Data entries:
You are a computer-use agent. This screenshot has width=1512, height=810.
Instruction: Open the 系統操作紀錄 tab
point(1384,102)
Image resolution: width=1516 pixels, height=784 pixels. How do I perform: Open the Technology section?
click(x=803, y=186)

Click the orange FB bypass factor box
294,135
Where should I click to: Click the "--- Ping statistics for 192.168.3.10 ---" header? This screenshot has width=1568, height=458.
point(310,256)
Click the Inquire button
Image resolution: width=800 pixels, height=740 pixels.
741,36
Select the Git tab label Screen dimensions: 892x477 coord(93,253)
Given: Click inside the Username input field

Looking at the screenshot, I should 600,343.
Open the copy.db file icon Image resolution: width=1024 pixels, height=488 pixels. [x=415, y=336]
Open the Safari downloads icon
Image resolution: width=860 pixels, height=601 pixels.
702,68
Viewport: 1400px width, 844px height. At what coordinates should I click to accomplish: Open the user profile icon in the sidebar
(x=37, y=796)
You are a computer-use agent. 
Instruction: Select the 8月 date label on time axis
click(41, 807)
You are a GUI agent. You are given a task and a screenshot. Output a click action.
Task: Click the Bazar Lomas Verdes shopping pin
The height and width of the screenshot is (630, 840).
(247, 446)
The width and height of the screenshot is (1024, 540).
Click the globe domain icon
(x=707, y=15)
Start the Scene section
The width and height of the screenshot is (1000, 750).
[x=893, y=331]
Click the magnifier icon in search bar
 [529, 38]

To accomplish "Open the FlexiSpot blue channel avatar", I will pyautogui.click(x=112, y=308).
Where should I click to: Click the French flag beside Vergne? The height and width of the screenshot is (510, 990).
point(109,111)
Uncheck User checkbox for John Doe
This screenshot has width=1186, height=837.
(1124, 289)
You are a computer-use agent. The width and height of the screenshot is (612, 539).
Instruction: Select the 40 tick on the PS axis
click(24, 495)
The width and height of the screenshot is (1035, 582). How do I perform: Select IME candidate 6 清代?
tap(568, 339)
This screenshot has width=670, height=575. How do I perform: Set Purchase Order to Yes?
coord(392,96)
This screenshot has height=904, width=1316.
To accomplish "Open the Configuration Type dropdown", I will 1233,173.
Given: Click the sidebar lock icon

#### PROBLEM
Say, as a number only, how many lines of the data contain "agent".

#### ANSWER SECTION
4